• [Aim of the task]: The reply is to contain the full listing, repeated exactly, with pictures left out.

• [Material provided]:
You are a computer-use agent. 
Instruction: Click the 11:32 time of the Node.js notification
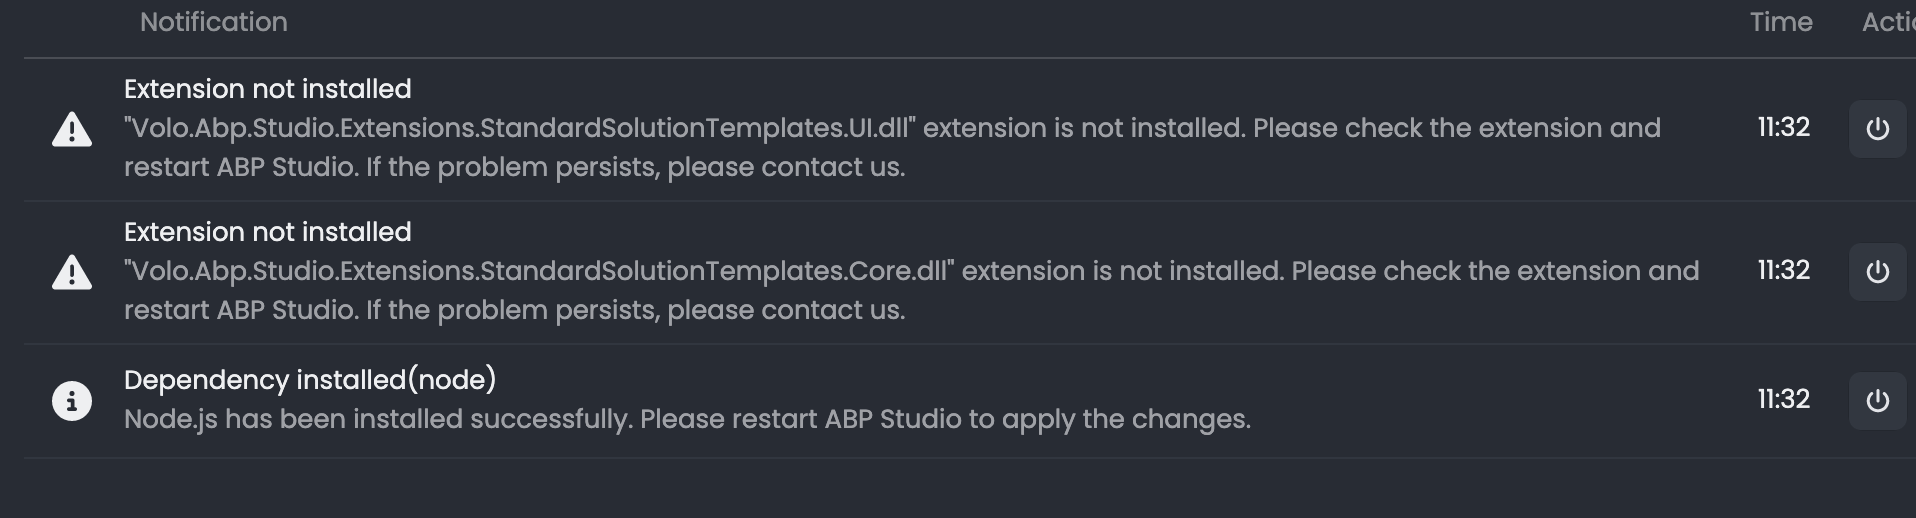click(1784, 399)
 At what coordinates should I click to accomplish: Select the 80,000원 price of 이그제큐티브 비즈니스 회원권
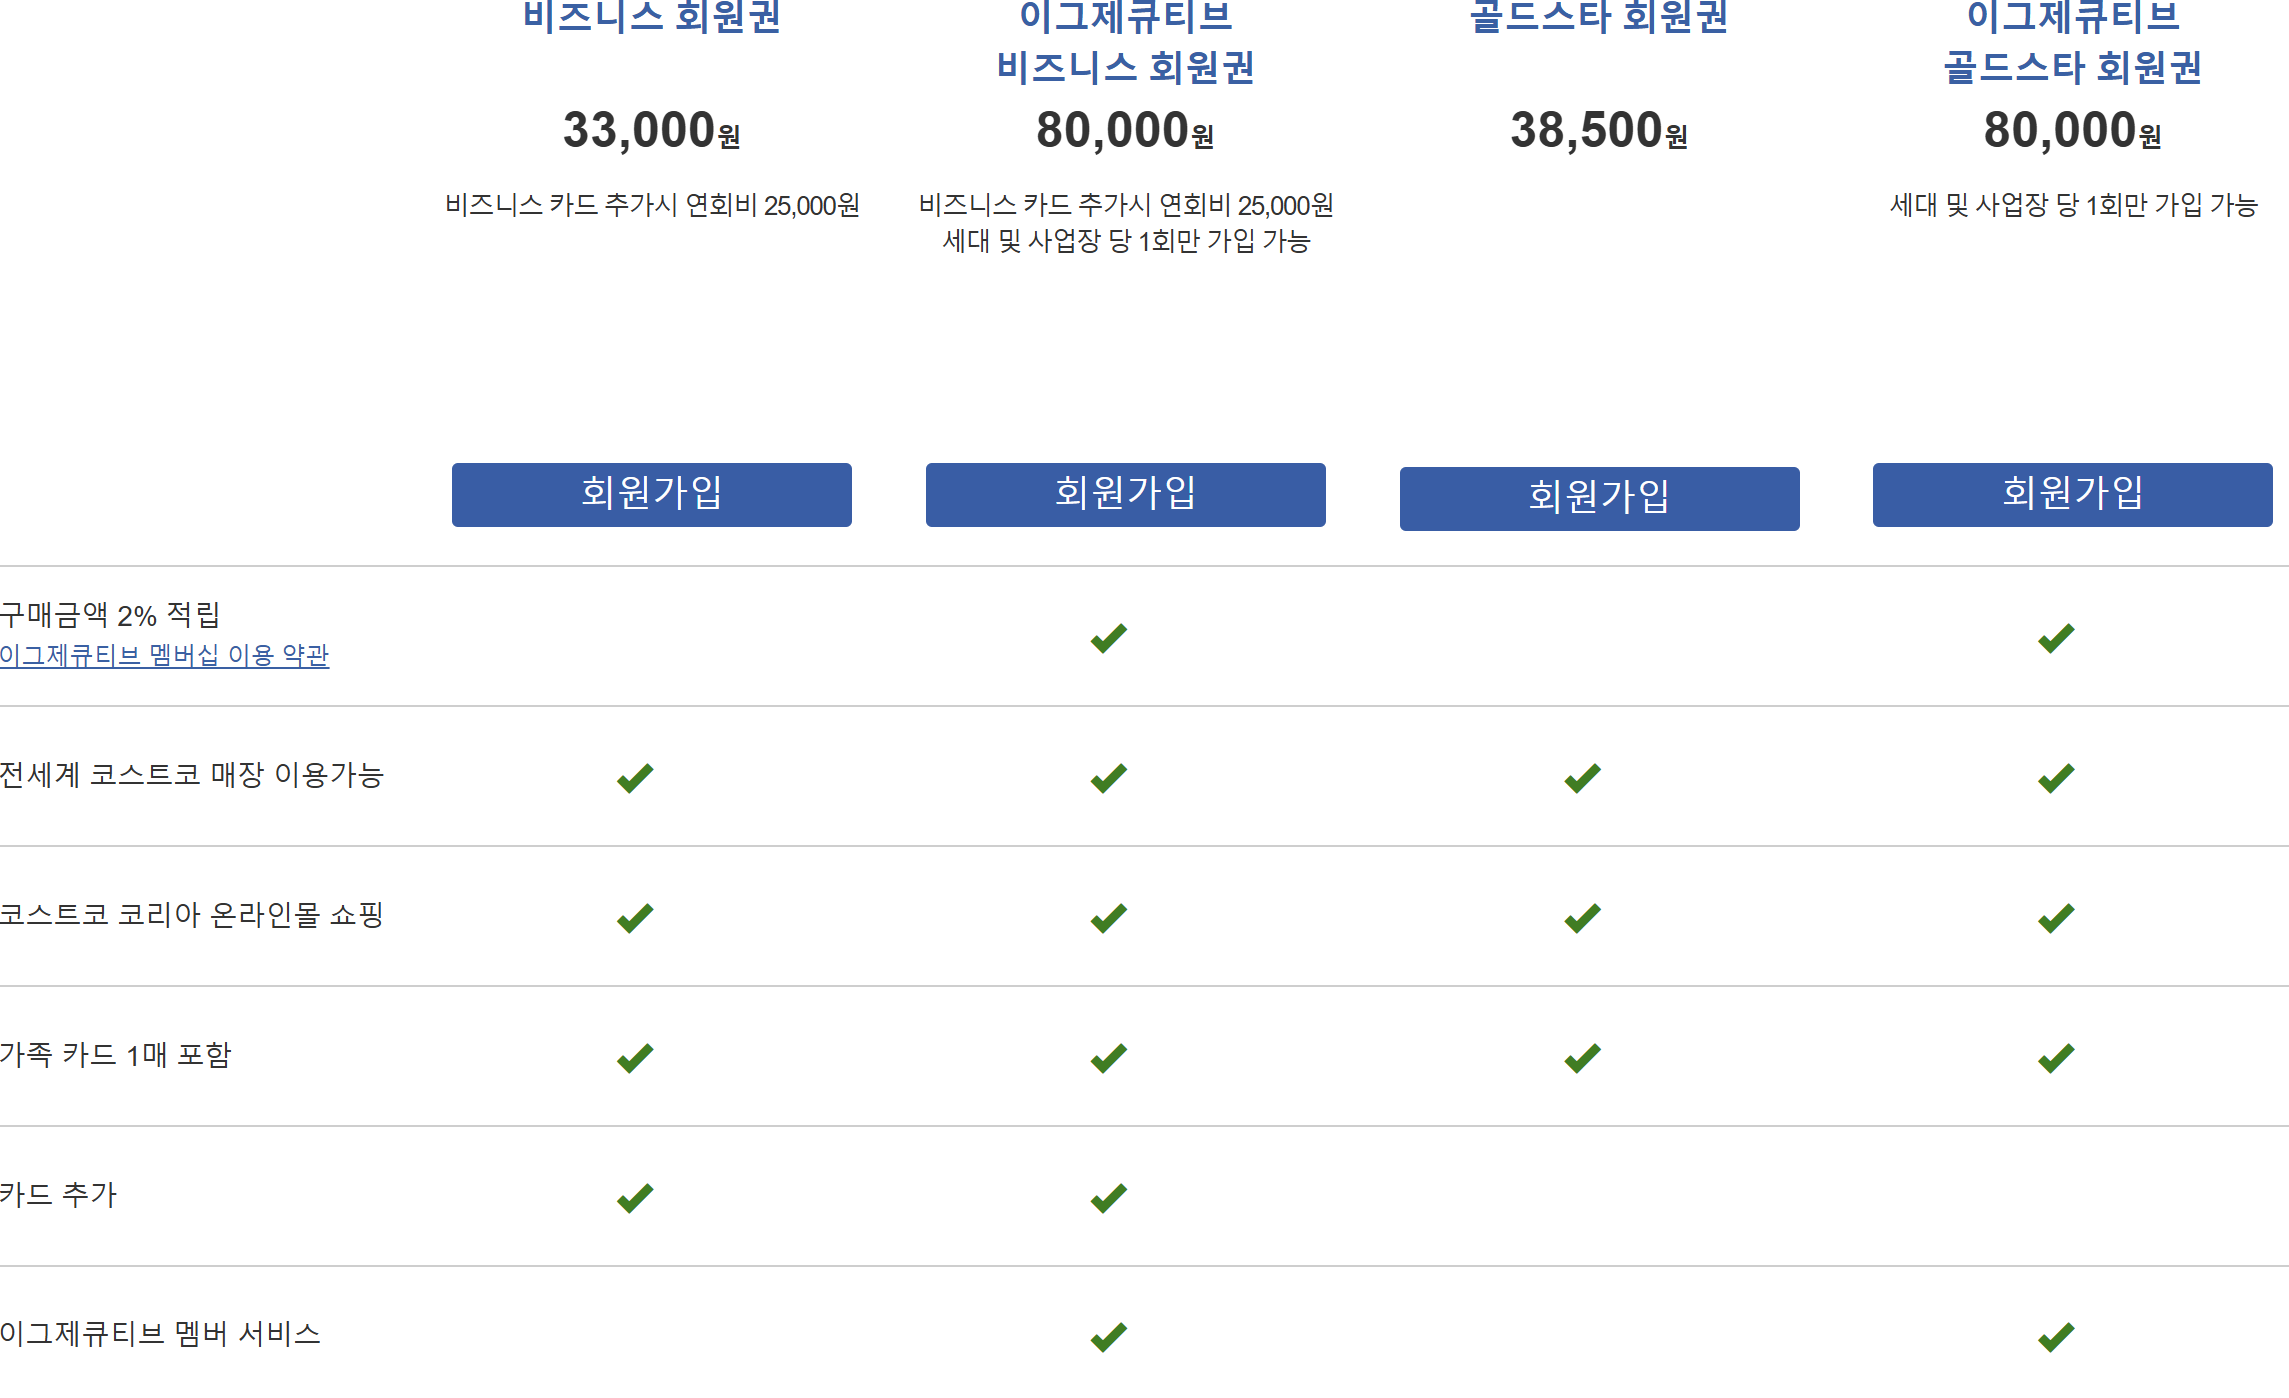tap(1126, 130)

• [Answer box]:
You are a computer-use agent. 
Instruction: Click the 11:32 time of the Node.js notification
click(1784, 399)
 At what coordinates should I click to accomplish: Select the 80,000원 price of 이그제큐티브 비즈니스 회원권
tap(1126, 130)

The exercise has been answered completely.